Work required: Continue the introduction of the Beijing rail transit paper, picking up after its last sentence.

Text section:
==========
Published online 2017 July 13. doi:  10.1371/journal.pone.0180075
PMCID: PMC5509145

Effectiveness of rapid rail transit system in Beijing

Jun Ma, Editor

Abstract

The effectiveness of rapid rail transit system is analyzed using tools of complex network for the first time. We evaluated the effectiveness of the system in Beijing quantitatively from different perspectives, including descriptive statistics analysis, bridging property, centrality property, ability of connecting different part of the system and ability of disease spreading. The results showed that the public transport of Beijing does benefit from the rapid rail transit lines, and the benefit of different regions from RRTS is gradually decreased from the north to the south. The paper concluded with some policy suggestions regarding how to promote the system. This study offered significant insight that can help understand the public transportation better. The methodology can be easily applied to analyze other urban public systems, such as electricity grid, water system, to develop more livable cities.

Introduction

Network science is deeply rooted in real applications, and there is strong emphasis on empirical data. Actually, The world is full of complex systems, such as organizations with cooperation among individuals, the central nervous system with interactions among neurons in our brain, the ecosystem, etc. It has been one of the major scientific challenges to describe, understand, predict, and eventually take good control of complex systems. Indeed, the complex system can be naturally represented as a network that encodes the interactions between the system’s components, and hence network science is at the heart of complex systems [1]. In general, there are three main aspects in the research of complex networks including (1) evolution of networks over time [2, 3], (2) topological structures of networks, such as scale-free property and community structures [4, 5], (3) and role of the topological structures, such as how to influence spreading on networks [6, 7]. This paper focuses on the latter two ones.
==========
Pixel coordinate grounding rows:
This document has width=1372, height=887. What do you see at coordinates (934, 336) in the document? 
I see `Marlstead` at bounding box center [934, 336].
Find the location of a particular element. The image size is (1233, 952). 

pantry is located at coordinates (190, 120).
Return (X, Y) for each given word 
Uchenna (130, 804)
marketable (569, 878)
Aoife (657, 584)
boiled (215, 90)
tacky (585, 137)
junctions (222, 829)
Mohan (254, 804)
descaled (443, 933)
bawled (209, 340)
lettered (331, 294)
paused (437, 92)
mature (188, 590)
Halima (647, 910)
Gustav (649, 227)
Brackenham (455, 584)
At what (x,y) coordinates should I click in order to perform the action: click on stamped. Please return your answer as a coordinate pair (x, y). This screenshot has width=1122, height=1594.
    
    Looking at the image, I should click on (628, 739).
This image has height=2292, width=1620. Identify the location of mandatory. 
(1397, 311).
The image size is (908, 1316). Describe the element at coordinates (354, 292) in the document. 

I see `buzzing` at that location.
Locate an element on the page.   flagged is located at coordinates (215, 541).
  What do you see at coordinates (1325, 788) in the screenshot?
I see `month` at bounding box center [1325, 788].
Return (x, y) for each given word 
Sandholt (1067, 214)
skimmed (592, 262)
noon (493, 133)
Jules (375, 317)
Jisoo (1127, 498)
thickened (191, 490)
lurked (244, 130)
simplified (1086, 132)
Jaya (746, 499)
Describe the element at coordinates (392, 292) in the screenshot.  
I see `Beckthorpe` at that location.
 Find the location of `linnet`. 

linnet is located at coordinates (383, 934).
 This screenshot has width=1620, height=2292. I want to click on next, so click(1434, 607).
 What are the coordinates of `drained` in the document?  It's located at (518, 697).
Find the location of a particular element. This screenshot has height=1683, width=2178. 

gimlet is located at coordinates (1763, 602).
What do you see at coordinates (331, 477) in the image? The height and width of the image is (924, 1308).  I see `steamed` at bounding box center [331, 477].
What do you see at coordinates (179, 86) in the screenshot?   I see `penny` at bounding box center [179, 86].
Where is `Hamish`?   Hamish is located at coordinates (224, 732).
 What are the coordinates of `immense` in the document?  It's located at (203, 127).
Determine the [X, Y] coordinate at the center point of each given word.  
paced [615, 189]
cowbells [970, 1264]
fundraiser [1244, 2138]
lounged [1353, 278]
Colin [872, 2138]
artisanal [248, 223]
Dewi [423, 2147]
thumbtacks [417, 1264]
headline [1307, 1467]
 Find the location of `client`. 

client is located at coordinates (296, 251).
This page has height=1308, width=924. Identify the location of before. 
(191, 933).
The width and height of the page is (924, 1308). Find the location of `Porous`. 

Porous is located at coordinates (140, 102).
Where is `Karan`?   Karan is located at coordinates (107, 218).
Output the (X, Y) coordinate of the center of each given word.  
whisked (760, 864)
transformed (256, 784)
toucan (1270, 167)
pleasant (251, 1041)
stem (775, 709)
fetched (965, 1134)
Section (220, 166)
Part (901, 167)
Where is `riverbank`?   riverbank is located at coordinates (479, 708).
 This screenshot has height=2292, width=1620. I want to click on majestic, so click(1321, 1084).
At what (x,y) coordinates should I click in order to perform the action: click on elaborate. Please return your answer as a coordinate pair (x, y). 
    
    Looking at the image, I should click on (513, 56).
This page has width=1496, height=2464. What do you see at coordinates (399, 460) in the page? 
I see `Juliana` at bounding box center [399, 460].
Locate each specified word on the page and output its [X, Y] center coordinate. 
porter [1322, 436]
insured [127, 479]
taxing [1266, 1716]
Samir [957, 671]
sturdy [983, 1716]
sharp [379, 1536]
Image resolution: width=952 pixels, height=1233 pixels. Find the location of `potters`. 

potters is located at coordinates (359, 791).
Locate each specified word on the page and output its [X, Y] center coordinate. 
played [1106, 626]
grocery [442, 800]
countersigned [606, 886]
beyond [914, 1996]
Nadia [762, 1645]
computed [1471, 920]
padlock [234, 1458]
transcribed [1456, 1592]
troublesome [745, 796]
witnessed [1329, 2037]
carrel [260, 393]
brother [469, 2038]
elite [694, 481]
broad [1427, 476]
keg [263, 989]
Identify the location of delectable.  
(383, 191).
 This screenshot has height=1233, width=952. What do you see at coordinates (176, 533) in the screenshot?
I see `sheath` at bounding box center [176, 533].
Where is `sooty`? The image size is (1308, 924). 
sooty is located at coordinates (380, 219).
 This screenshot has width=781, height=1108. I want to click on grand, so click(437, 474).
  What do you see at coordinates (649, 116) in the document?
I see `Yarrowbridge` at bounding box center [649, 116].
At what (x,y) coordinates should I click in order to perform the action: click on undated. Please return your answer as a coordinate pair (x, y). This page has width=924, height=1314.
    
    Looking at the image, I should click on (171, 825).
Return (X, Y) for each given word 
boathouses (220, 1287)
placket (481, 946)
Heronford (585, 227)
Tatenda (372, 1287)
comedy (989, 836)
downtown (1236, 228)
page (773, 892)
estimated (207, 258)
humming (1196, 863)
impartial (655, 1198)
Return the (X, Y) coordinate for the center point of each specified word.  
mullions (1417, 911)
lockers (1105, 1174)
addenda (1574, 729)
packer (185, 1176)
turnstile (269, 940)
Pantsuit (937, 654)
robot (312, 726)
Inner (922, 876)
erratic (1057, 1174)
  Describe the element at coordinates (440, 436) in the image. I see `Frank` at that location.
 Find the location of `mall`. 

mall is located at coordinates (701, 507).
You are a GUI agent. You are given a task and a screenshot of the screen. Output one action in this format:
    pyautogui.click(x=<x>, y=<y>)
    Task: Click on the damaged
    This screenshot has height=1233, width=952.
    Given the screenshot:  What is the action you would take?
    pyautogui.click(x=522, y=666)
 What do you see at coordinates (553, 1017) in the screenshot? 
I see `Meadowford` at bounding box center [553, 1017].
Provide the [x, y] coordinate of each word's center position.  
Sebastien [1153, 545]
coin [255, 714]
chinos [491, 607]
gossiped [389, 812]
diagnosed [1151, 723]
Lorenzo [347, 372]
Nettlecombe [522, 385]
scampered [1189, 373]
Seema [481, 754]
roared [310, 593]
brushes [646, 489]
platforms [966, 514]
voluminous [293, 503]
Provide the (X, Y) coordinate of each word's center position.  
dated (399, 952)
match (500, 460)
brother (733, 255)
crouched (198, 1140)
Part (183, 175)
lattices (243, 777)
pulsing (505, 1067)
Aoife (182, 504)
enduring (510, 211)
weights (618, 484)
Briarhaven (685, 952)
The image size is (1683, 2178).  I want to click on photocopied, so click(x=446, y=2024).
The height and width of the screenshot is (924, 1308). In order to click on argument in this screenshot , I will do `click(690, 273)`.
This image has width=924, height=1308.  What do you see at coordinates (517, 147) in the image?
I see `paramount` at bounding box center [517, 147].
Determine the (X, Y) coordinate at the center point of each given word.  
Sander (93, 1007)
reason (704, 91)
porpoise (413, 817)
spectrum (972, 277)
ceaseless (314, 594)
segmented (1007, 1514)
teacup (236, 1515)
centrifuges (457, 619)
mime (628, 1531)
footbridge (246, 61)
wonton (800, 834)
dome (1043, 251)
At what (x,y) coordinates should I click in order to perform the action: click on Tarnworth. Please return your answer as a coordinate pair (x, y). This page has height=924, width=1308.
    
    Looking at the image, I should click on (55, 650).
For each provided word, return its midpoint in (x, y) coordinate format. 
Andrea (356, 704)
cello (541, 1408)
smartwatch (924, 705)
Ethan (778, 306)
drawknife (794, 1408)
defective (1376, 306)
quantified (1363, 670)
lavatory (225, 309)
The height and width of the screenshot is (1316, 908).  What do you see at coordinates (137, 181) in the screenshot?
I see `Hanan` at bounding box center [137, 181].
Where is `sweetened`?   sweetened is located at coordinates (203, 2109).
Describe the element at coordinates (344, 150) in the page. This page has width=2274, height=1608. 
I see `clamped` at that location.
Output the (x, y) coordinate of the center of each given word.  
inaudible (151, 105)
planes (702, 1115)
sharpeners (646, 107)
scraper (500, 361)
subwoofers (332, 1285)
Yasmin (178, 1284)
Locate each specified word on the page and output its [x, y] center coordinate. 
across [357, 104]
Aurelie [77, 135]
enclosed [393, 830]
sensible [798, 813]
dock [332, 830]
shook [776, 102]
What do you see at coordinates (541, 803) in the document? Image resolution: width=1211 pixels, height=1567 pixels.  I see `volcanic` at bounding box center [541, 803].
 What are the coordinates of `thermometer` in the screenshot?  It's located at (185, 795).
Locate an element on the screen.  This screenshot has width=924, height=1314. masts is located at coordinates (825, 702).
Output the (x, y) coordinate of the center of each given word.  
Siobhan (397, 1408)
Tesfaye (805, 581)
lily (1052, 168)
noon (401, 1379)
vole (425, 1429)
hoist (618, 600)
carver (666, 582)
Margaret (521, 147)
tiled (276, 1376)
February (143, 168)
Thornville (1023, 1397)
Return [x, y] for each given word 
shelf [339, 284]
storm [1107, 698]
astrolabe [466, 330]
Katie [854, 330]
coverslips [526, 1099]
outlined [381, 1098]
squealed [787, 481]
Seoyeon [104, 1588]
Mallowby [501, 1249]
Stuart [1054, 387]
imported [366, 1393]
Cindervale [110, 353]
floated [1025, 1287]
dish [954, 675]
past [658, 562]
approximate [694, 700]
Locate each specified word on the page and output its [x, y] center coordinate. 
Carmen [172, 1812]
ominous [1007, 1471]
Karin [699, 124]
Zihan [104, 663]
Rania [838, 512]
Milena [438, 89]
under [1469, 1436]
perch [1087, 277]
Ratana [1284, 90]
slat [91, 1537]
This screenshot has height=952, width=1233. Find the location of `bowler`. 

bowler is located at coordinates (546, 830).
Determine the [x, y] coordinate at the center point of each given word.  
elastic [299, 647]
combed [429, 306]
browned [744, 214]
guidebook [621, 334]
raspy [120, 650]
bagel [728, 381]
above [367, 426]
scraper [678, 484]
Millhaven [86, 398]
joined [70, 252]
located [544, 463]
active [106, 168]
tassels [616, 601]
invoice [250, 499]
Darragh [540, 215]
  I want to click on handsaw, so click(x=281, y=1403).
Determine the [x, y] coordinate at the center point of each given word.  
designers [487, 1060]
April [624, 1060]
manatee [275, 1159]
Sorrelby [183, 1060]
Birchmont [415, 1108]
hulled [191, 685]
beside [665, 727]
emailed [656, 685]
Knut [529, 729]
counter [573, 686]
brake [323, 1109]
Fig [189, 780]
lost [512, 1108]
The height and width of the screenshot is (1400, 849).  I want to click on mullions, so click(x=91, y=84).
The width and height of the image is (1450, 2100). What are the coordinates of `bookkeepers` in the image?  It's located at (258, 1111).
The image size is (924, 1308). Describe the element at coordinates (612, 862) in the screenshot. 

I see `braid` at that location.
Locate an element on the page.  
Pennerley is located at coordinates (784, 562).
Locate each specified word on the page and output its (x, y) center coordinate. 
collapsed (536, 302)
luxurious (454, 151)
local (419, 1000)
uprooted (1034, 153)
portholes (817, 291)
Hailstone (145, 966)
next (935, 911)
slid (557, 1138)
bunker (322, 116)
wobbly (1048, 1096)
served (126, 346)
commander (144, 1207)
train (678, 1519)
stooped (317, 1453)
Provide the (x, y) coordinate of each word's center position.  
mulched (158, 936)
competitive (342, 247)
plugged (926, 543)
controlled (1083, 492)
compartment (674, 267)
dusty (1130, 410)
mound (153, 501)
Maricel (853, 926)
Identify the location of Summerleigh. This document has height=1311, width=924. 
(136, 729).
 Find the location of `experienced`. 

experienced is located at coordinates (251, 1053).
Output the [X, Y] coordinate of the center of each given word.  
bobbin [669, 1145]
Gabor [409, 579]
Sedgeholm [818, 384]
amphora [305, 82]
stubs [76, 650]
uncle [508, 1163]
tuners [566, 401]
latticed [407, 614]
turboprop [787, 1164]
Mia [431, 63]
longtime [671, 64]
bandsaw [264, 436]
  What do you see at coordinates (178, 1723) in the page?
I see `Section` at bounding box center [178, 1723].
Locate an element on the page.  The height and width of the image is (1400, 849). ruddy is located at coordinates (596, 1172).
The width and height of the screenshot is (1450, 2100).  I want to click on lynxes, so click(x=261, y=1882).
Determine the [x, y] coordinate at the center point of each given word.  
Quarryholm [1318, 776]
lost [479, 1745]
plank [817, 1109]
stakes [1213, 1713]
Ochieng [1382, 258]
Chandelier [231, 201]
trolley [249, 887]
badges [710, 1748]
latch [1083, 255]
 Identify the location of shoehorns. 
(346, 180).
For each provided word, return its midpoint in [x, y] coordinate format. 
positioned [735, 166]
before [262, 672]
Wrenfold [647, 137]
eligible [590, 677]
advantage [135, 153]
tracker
==========
Final answer:
During the last few years, more and more attentions have been paid to transportation network. Most of the works are about the topological characteristics of the transportation networks, including statistical analysis [8, 9], community structures [10], effectiveness [11], centrality [12, 13], traffic flow [14, 15], optimal solution to design problem [16], etc. Others are about the functions of the networks including robustness [17], facilitating travel [18], epidemic spreading [19], economy [20], etc.

Rapid rail transit system (RRTS for short) is an important part of public transportation. However, the cost of RRTS is usually very high, and few attempts have been made to evaluate its effectiveness in one city [21]. To the best of our knowledge, this paper is the first time to quantitatively analyze the effectiveness using tools of complex network. We represent the Beijing transportation system as an unweighted directed network, and the main contributions are fourfold: (a) The transportation network has small world property. (b) Different from its counterparts in foreign cities, the transportation system has a high assortativity coefficient, which reduces the robustness of the entire system and may lead to traffic congestion. (c) The degree of the dependency on RRTS varies with different regions, and the benefit of different regions from the system is gradually decreased from the north to the south. (d) RRTS promotes the spread of communicable diseases.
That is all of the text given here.